News
 

Bookmark and Share

(2) 

The next big thing for supercomputers are projected to be exascale machines. The leading chip designers are working on technologies that will enable the next leap in the high-performance computing space. According to an HPC expert from the University of Tennessee, in exascale systems will require new central processors, graphics processors or hybrids that combine both onto the same piece of silicon. But, Cell chips, which are heterogeneous multi-core processors, are dead end.

Building an exaFLOPS machine is a huge challenge. Even Advanced Micro Devices and Intel Corp. – whose x86 central processing units (CPUs) power the absolute majority of supercomputers – admit that construction of a machine capable of performing quintillion floating point operations per second (1018 exaFLOPS) or more using x86 chips is hardly an executable task. As a result, AMD is trying to incorporate special FireStream compute accelerators (which are based on the massively parallel graphics processing units [GPUs]) into high-performance computing systems, whereas Intel is working on such accelerators, first of which is code-named Knights Corner and is projected to be released sometime in 2012 or 2013.

GPUs Are Not Ideal for Supercomputers

But the accelerators that are designed for PCI Express bus are not exactly the best thing possible since communication between CPUs and GPUs is not a strong side of such systems. Moreover, GPUs are not easy to program for. One of the ways to overcome the issues is to integrate CPUs and GPUs.
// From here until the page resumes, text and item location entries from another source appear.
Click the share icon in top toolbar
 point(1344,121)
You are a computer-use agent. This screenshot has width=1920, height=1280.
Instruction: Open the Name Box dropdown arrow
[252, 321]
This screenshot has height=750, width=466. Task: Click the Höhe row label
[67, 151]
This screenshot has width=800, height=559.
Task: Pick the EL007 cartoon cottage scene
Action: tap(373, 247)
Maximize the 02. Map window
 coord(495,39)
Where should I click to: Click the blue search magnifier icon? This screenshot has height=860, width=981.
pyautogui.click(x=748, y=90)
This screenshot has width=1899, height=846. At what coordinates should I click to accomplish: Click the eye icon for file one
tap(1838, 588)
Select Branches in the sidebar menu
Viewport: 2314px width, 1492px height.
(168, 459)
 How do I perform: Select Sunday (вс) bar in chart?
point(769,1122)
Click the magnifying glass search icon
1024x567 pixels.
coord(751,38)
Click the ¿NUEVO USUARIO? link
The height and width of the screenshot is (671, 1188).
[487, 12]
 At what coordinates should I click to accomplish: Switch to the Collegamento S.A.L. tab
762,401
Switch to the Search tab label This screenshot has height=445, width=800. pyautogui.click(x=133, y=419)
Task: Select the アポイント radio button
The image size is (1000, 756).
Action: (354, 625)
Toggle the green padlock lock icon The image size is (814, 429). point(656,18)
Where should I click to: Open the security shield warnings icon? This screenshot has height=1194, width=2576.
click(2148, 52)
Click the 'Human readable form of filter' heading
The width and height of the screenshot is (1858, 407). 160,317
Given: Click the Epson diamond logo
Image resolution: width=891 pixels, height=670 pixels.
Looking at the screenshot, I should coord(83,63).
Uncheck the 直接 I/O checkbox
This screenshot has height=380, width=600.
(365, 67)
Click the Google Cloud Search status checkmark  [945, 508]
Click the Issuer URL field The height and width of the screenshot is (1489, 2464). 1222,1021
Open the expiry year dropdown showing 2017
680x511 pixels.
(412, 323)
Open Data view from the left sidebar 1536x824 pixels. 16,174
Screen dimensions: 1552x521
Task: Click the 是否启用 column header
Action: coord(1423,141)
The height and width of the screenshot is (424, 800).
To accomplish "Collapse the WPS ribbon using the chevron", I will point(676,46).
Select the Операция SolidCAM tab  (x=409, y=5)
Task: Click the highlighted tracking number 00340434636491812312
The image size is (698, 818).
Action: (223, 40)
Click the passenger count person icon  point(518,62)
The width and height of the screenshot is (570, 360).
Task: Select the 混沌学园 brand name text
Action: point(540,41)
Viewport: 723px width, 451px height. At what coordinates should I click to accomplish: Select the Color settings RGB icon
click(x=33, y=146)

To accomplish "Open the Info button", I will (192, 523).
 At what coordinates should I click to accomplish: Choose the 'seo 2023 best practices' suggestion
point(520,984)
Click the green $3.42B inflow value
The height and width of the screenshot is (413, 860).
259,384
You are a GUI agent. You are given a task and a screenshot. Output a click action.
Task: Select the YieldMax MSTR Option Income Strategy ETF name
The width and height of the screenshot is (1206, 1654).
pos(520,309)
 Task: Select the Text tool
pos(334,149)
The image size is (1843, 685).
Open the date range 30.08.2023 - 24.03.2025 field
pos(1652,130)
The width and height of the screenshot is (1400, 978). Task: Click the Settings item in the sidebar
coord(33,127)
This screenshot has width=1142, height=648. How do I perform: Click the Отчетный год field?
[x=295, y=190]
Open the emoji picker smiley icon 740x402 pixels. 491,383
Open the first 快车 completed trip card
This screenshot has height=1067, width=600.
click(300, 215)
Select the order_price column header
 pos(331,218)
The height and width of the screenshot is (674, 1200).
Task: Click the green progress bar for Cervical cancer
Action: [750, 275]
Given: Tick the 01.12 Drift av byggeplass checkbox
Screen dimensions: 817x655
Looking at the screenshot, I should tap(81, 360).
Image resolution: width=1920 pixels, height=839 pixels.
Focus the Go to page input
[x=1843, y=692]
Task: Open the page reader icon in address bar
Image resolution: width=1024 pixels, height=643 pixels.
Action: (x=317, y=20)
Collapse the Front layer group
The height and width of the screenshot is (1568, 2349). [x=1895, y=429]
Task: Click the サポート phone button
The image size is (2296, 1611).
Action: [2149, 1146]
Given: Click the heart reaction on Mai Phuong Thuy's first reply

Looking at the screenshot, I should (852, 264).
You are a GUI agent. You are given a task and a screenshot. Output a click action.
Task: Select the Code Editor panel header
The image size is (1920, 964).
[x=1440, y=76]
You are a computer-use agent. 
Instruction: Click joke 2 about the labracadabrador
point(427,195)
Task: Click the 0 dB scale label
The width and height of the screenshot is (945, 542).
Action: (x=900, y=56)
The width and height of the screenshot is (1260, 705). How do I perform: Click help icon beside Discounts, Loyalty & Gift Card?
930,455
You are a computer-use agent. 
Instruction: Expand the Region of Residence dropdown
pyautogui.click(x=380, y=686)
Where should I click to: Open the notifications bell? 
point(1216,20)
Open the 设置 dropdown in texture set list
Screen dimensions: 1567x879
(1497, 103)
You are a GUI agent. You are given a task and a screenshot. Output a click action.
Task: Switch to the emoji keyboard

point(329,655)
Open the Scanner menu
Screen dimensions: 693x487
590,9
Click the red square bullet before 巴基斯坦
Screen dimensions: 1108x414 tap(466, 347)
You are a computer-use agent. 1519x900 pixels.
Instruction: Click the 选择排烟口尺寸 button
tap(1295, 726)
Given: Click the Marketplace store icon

“The obvious upside of GPUs is that they provide compelling performance for modest prices. The downside is that they are more difficult to program, since at the very least you will need to write one program for the CPUs and another program for the GPUs. Another problem that GPUs present pertains to the movement of data. Any machine that requires a lot of data movement will never come close to achieving its peak performance. The CPU-GPU link is a thin pipe, and that becomes the strangle-point for the effective use of GPUs. In the future this problem will be addressed by having the CPU and GPU integrated in a single socket,” said Jack Dongarra, the director of the innovative computing laboratory at the innovative computing laboratory and the director of the center for information technology research at the University of Tennessee, in an interview with Next Big Future web-site.

Cell is Dead for HPC

Chips that contain both x86 general processing cores as well as graphics processing cores are essentially heterogeneous multi-core processors, which AMD calls Fusion. The vast majority of multi-core chips today are homogenous chips that contain a number of similar processing engines. There are processors with different types of cores – the Cell chips jointly developed by IBM, Sony Corp. and Toshiba Corp. – which originally promised to redefine the market of multimedia chips as well as CPUs for HPC market. However, since all three companies cease to develop Cell, it has no future.

“The Cell architecture is no longer being developed, so it is effectively dead. No new supercomputers will use Cell,” claimed Mr. Dongarra.

New Paradigms

But even when central processors and highly-parallel accelerators essentially represent the same piece of silicon, exascale systems will still need to have certain optimizations on the platform and software level to be efficient.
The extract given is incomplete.